Murkowski, Collins, Flake and Manchin huddled in a Capitol Hill office following the hearing Thursday. When they emerged, they would only tell reporters they were undecided and wanted to think about their impending decision.

Aides have made clear none of these six senators have made any commitments yet on how they will vote, and Republican leaders are quite literally in the dark at this moment.

Wrenching hearing

During an intense, day-long hearing Thursday, Ford, a California professor, testified that Kavanaugh sexually assaulted her while they were both teenagers in the early 1980s. Kavanaugh later offered a vociferous and emotional defense, alternately shouting and tearing up on national television.

On Thursday, Ford told the committee she is “100%” certain it was Kavanaugh who attacked her at a party when the two were teenagers in 1982.

As the nation watched, she said she “believed he was going to rape me.” She told senators it has “haunted me episodically as an adult.”

Then, Kavanaugh denied that allegation and other accusations of sexual misconduct he has faced in recent days. He blamed Democrats for what he said was a “calculated and orchestrated political hit” designed to keep him off the Supreme Court. He also refused to support a Democratic push for an FBI investigation of the allegations.

“I’ve never done this,” Kavanaugh said of Ford’s assault charge. “It’s not who I am. I am innocent.”

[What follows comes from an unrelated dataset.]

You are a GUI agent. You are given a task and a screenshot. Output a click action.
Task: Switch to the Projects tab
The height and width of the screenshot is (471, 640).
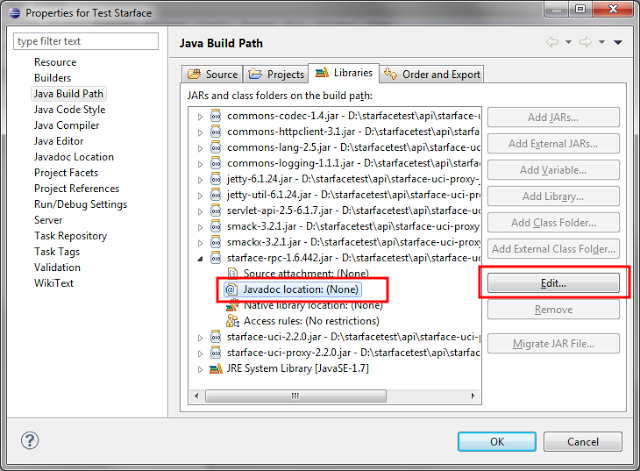pos(276,74)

Late Thursday night, the American Bar Association took the extraordinary step of recommending the Senate Judiciary Committee pause on Kavanaugh’s nomination until a FBI probe into the allegations is completed. The association had previously given Kavanaugh a unanimous “well-qualified” rating, its highest rating.

“The basic principles that underscore the Senate’s constitutional duty of advice and consent on federal judicial nominees require nothing less than a careful examination of the accusations and facts by the FBI,” said Robert Carlson, president of the organization, in a Thursday night letter addressed to Senate Judiciary Chairman Chuck Grassley and ranking Democrat Dianne Feinstein.

“Each appointment to our nation’s Highest Court (as with all others) is simply too important to rush to a vote,” Carlson wrote. “Deciding to proceed without conducting additional investigation would not only have a lasting impact on the Senate’s reputation, but it will also negatively affect the great trust necessary for the American people to have in the Supreme Court.”